Upping your investment at regular intervals has its own perks. Compounding the gains over time, the incremental investments can help you achieve your financial goals faster. Besides, it can also serve as a hedge against inflation, helping you plan ahead for the likely increase in the cost of your goals — such as purchasing a home, funding child’s education or vacation tour package.

How to apply

Investors need to opt for Step-up/Top-up/SIP Booster plans at the time of starting their SIPs. Existing investors can cancel the current SIP and opt for a fresh one, with a top-up facility. Do keep in mind that the folio remains the same. Depending upon the maximum amount stipulated by you in the bank mandate, you may be required to make necessary changes in your bank mandate (or ECS mandate) to streamline the monthly debits from your bank account.

One can decide to increase the amount of SIP by a fixed sum or a fixed percentage. The frequency of reset allowed is either once in six months or one year, depending upon the scheme of investment and the fund house. The minimum incremental amount (or percentage rise) required to be added to the monthly SIP also varies with fund houses — mostly ranging from ₹100 to ₹500.

Besides, investors can also decide an upper limit for the top-up in SIP instalments. The step-up facility stops enhancing the SIP instalment beyond such levels stipulated by the investor. However, the SIP amount will continue for the tenure chosen by the investor. Some AMCs such as ICICI Prudential also allow investors to set the date from which the top-up facility shall cease and subsequent SIP amounts shall remain constant.

When uncertainty strikes

The top-up or step-up facility is a good feature for those who are sure of regular increments. But what about situations like the current times, when salaried folks had to deal with unplanned mishaps such as pay cuts and job losses?

During any such financial turmoil, an investor (including those who have opted for the top-up or step-up facility), has the following options. If the stress in finances is of a shorter tenure, the investor can opt for the ‘Pause SIP’ option. Fund houses and MF aggregator platforms allow investors to pause their SIP debits (entire SIP, not just the incremental amount) for a maximum of three months, after which the debits restart automatically. This facility can, however, only be used once during the tenure of the existing SIP.
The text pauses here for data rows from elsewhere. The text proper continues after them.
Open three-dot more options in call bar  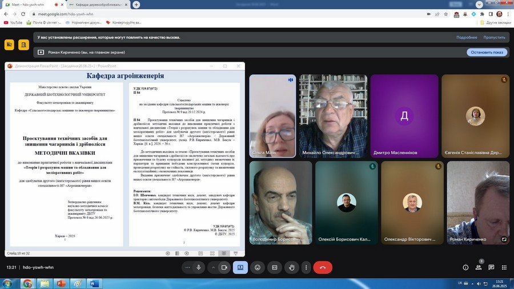click(307, 267)
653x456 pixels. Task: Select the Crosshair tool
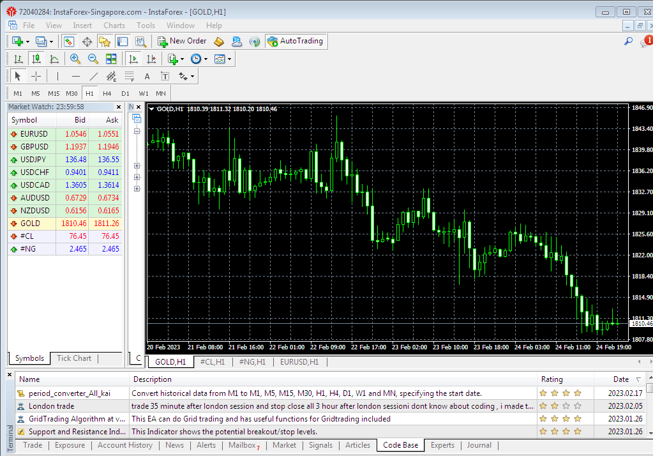pyautogui.click(x=36, y=76)
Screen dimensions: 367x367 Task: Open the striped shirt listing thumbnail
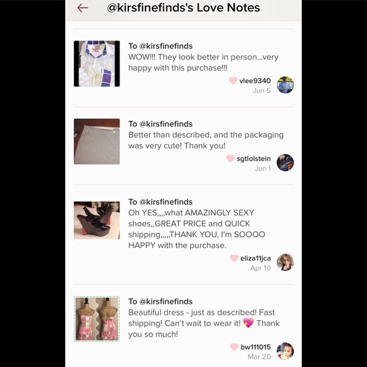click(97, 63)
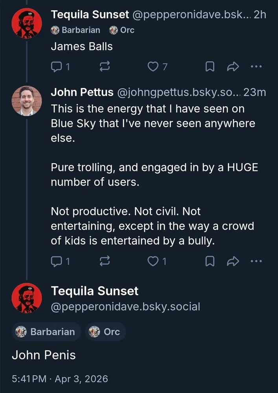
Task: Click the small Barbarian label on top post
Action: [75, 30]
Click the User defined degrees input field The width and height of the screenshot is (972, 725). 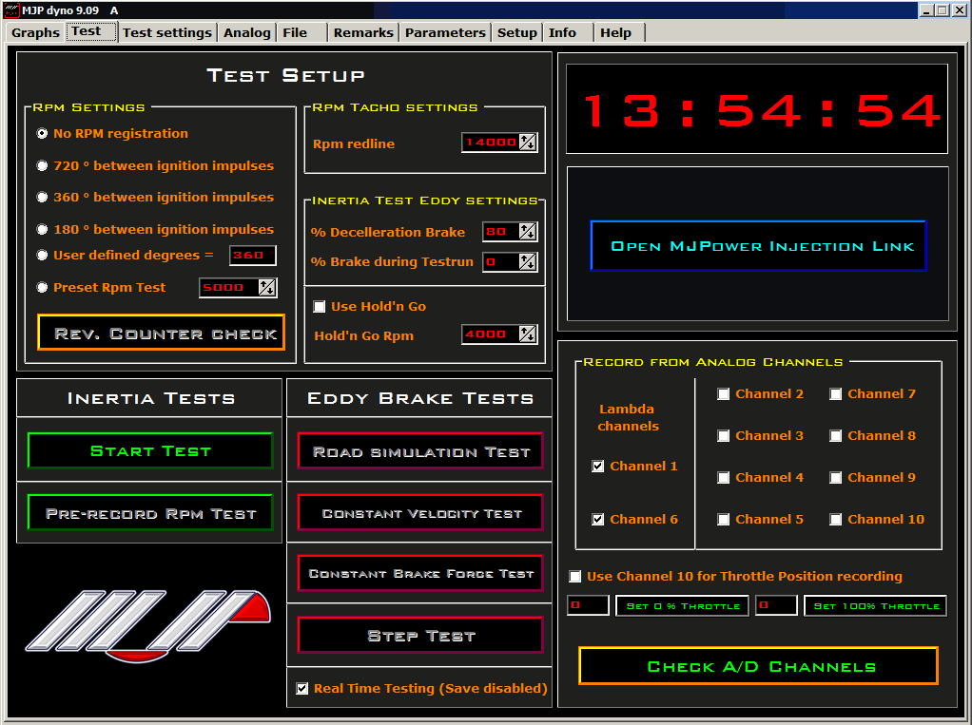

During prolonged periods of stress, the investor can opt for either modifying the SIP (to remove the step-up option, or for investing lower amounts) or cancelling the SIP entirely. This can also come in handy for those who have exhausted their ‘Pause SIP’ option. By using such options, not only does your accumulated funds (till date) continue to yield returns but one can also restart the SIP investments at a later date when cash inflows resume. One can then choose whether or not to opt for a step-up/top-up plan again.

Do keep in mind that any such requests for pause/modification/cancellation of SIP should be done within 15 to 30 days prior to the date of SIP (varies across fund houses).